(Beginning of Records)

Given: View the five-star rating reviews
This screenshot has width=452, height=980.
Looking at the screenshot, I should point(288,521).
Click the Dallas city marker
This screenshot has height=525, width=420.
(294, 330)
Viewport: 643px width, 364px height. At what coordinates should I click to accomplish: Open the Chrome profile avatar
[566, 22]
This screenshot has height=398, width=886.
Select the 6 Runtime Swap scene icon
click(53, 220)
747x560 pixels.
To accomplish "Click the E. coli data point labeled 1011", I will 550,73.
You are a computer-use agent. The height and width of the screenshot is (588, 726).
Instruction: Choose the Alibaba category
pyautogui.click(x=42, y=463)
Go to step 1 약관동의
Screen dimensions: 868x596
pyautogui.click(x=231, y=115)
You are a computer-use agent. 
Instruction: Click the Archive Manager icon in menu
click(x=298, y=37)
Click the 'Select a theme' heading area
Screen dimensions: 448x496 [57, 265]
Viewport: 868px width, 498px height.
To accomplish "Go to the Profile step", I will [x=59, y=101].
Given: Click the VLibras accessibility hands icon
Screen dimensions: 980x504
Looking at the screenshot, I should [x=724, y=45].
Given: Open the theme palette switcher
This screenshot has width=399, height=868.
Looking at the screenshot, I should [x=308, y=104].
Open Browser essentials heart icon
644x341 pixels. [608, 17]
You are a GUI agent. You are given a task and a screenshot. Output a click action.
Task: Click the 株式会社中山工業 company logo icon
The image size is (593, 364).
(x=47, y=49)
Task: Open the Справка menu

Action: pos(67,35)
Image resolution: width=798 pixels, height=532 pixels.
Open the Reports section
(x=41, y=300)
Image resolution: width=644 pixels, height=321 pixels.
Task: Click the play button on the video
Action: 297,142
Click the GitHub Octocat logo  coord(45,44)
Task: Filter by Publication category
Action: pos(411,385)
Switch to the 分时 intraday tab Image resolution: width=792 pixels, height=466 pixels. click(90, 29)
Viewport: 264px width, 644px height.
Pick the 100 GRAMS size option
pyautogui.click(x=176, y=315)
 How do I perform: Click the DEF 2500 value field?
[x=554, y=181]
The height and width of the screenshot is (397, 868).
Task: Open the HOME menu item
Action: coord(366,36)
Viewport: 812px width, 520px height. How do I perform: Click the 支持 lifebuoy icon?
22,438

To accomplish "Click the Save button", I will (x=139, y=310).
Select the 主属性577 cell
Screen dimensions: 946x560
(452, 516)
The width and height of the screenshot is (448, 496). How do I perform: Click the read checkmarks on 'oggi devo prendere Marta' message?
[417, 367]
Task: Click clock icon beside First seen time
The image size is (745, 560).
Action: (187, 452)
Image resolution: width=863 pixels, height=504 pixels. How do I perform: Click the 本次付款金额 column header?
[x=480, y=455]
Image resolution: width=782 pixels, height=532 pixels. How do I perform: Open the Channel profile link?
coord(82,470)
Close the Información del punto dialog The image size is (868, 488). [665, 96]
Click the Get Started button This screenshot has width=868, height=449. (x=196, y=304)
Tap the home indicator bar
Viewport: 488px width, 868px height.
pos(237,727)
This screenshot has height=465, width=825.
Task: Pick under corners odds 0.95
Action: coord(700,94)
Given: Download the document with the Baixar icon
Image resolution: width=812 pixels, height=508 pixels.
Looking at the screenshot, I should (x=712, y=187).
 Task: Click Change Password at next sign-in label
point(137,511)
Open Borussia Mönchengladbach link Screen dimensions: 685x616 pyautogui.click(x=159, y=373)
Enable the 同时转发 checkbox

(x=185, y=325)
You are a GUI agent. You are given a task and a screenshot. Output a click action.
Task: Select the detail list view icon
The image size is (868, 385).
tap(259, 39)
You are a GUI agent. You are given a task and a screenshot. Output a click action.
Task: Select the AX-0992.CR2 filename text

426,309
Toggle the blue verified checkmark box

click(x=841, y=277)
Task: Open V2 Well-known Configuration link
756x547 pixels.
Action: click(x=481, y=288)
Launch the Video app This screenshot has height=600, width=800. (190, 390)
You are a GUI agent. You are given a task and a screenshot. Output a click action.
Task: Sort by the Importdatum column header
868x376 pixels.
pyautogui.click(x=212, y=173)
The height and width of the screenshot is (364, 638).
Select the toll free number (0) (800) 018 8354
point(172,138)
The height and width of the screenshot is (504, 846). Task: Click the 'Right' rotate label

(End of Records)

§ **Task objective**
Each record above should be repeated exactly as it appears.

§ **Answer for this exercise**
Given: View the five-star rating reviews
This screenshot has width=452, height=980.
Looking at the screenshot, I should point(288,521).
Click the Dallas city marker
This screenshot has height=525, width=420.
(294, 330)
Viewport: 643px width, 364px height. At what coordinates should I click to accomplish: Open the Chrome profile avatar
[566, 22]
This screenshot has height=398, width=886.
Select the 6 Runtime Swap scene icon
click(53, 220)
747x560 pixels.
To accomplish "Click the E. coli data point labeled 1011", I will 550,73.
You are a computer-use agent. The height and width of the screenshot is (588, 726).
Instruction: Choose the Alibaba category
pyautogui.click(x=42, y=463)
Go to step 1 약관동의
Screen dimensions: 868x596
pyautogui.click(x=231, y=115)
You are a computer-use agent. 
Instruction: Click the Archive Manager icon in menu
click(x=298, y=37)
Click the 'Select a theme' heading area
Screen dimensions: 448x496 [57, 265]
Viewport: 868px width, 498px height.
To accomplish "Go to the Profile step", I will [x=59, y=101].
Given: Click the VLibras accessibility hands icon
Screen dimensions: 980x504
Looking at the screenshot, I should [x=724, y=45].
Given: Open the theme palette switcher
This screenshot has width=399, height=868.
Looking at the screenshot, I should [x=308, y=104].
Open Browser essentials heart icon
644x341 pixels. [608, 17]
You are a GUI agent. You are given a task and a screenshot. Output a click action.
Task: Click the 株式会社中山工業 company logo icon
The image size is (593, 364).
(x=47, y=49)
Task: Open the Справка menu

Action: pos(67,35)
Image resolution: width=798 pixels, height=532 pixels.
Open the Reports section
(x=41, y=300)
Image resolution: width=644 pixels, height=321 pixels.
Task: Click the play button on the video
Action: 297,142
Click the GitHub Octocat logo  coord(45,44)
Task: Filter by Publication category
Action: pos(411,385)
Switch to the 分时 intraday tab Image resolution: width=792 pixels, height=466 pixels. click(90, 29)
Viewport: 264px width, 644px height.
Pick the 100 GRAMS size option
pyautogui.click(x=176, y=315)
 How do I perform: Click the DEF 2500 value field?
[x=554, y=181]
The height and width of the screenshot is (397, 868).
Task: Open the HOME menu item
Action: coord(366,36)
Viewport: 812px width, 520px height. How do I perform: Click the 支持 lifebuoy icon?
22,438

To accomplish "Click the Save button", I will (x=139, y=310).
Select the 主属性577 cell
Screen dimensions: 946x560
(452, 516)
The width and height of the screenshot is (448, 496). How do I perform: Click the read checkmarks on 'oggi devo prendere Marta' message?
[417, 367]
Task: Click clock icon beside First seen time
The image size is (745, 560).
Action: (187, 452)
Image resolution: width=863 pixels, height=504 pixels. How do I perform: Click the 本次付款金额 column header?
[x=480, y=455]
Image resolution: width=782 pixels, height=532 pixels. How do I perform: Open the Channel profile link?
coord(82,470)
Close the Información del punto dialog The image size is (868, 488). [665, 96]
Click the Get Started button This screenshot has width=868, height=449. (x=196, y=304)
Tap the home indicator bar
Viewport: 488px width, 868px height.
pos(237,727)
This screenshot has height=465, width=825.
Task: Pick under corners odds 0.95
Action: coord(700,94)
Given: Download the document with the Baixar icon
Image resolution: width=812 pixels, height=508 pixels.
Looking at the screenshot, I should (x=712, y=187).
 Task: Click Change Password at next sign-in label
point(137,511)
Open Borussia Mönchengladbach link Screen dimensions: 685x616 pyautogui.click(x=159, y=373)
Enable the 同时转发 checkbox

(x=185, y=325)
You are a GUI agent. You are given a task and a screenshot. Output a click action.
Task: Select the detail list view icon
The image size is (868, 385).
tap(259, 39)
You are a GUI agent. You are given a task and a screenshot. Output a click action.
Task: Select the AX-0992.CR2 filename text

426,309
Toggle the blue verified checkmark box

click(x=841, y=277)
Task: Open V2 Well-known Configuration link
756x547 pixels.
Action: click(x=481, y=288)
Launch the Video app This screenshot has height=600, width=800. (190, 390)
You are a GUI agent. You are given a task and a screenshot. Output a click action.
Task: Sort by the Importdatum column header
868x376 pixels.
pyautogui.click(x=212, y=173)
The height and width of the screenshot is (364, 638).
Select the toll free number (0) (800) 018 8354
point(172,138)
The height and width of the screenshot is (504, 846). Task: Click the 'Right' rotate label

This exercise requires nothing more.